§ **PROMPT**:
Render the lines below as a Markdown table with two columns, Row and Line. Put each line's number in Row and the line itself in Line, and leave out blank lines.

________________

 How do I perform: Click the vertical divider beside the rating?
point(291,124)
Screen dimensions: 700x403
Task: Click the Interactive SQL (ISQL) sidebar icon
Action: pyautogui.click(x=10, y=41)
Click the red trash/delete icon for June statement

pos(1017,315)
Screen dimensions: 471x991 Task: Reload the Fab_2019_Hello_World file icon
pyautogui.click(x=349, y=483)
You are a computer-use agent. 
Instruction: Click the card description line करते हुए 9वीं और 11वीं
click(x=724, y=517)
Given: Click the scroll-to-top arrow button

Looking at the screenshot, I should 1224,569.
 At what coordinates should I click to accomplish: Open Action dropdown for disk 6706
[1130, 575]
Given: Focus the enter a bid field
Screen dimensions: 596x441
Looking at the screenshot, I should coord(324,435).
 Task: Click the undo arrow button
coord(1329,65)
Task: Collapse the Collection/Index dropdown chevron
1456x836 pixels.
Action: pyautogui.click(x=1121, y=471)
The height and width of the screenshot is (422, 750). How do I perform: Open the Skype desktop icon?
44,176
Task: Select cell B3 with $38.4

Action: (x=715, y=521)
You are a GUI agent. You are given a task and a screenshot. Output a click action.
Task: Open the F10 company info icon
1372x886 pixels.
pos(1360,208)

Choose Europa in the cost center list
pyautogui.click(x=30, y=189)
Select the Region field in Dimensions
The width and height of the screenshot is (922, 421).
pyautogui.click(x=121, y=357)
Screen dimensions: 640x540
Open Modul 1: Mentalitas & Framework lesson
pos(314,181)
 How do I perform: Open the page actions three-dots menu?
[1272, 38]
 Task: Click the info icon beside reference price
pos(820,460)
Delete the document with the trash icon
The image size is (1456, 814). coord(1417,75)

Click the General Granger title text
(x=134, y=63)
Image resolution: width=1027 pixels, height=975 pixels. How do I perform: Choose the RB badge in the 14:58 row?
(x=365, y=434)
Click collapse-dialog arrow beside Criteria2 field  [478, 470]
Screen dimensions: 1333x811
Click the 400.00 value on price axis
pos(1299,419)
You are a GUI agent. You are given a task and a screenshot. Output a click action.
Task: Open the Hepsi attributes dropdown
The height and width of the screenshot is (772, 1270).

________________

§ **ANSWER FOR THE TASK**:
| Row | Line |
|---|---|
| 1 |  How do I perform: Click the vertical divider beside the rating? |
| 2 | point(291,124) |
| 3 | Screen dimensions: 700x403 |
| 4 | Task: Click the Interactive SQL (ISQL) sidebar icon |
| 5 | Action: pyautogui.click(x=10, y=41) |
| 6 | Click the red trash/delete icon for June statement |
| 7 | pos(1017,315) |
| 8 | Screen dimensions: 471x991 Task: Reload the Fab_2019_Hello_World file icon |
| 9 | pyautogui.click(x=349, y=483) |
| 10 | You are a computer-use agent.  |
| 11 | Instruction: Click the card description line करते हुए 9वीं और 11वीं |
| 12 | click(x=724, y=517) |
| 13 | Given: Click the scroll-to-top arrow button |
| 14 | Looking at the screenshot, I should 1224,569. |
| 15 |  At what coordinates should I click to accomplish: Open Action dropdown for disk 6706 |
| 16 | [1130, 575] |
| 17 | Given: Focus the enter a bid field |
| 18 | Screen dimensions: 596x441 |
| 19 | Looking at the screenshot, I should coord(324,435). |
| 20 |  Task: Click the undo arrow button |
| 21 | coord(1329,65) |
| 22 | Task: Collapse the Collection/Index dropdown chevron |
| 23 | 1456x836 pixels. |
| 24 | Action: pyautogui.click(x=1121, y=471) |
| 25 | The height and width of the screenshot is (422, 750). How do I perform: Open the Skype desktop icon? |
| 26 | 44,176 |
| 27 | Task: Select cell B3 with $38.4 |
| 28 | Action: (x=715, y=521) |
| 29 | You are a GUI agent. You are given a task and a screenshot. Output a click action. |
| 30 | Task: Open the F10 company info icon |
| 31 | 1372x886 pixels. |
| 32 | pos(1360,208) |
| 33 | Choose Europa in the cost center list |
| 34 | pyautogui.click(x=30, y=189) |
| 35 | Select the Region field in Dimensions |
| 36 | The width and height of the screenshot is (922, 421). |
| 37 | pyautogui.click(x=121, y=357) |
| 38 | Screen dimensions: 640x540 |
| 39 | Open Modul 1: Mentalitas & Framework lesson |
| 40 | pos(314,181) |
| 41 |  How do I perform: Open the page actions three-dots menu? |
| 42 | [1272, 38] |
| 43 |  Task: Click the info icon beside reference price |
| 44 | pos(820,460) |
| 45 | Delete the document with the trash icon |
| 46 | The image size is (1456, 814). coord(1417,75) |
| 47 | Click the General Granger title text |
| 48 | (x=134, y=63) |
| 49 | Image resolution: width=1027 pixels, height=975 pixels. How do I perform: Choose the RB badge in the 14:58 row? |
| 50 | (x=365, y=434) |
| 51 | Click collapse-dialog arrow beside Criteria2 field  [478, 470] |
| 52 | Screen dimensions: 1333x811 |
| 53 | Click the 400.00 value on price axis |
| 54 | pos(1299,419) |
| 55 | You are a GUI agent. You are given a task and a screenshot. Output a click action. |
| 56 | Task: Open the Hepsi attributes dropdown |
| 57 | The height and width of the screenshot is (772, 1270). |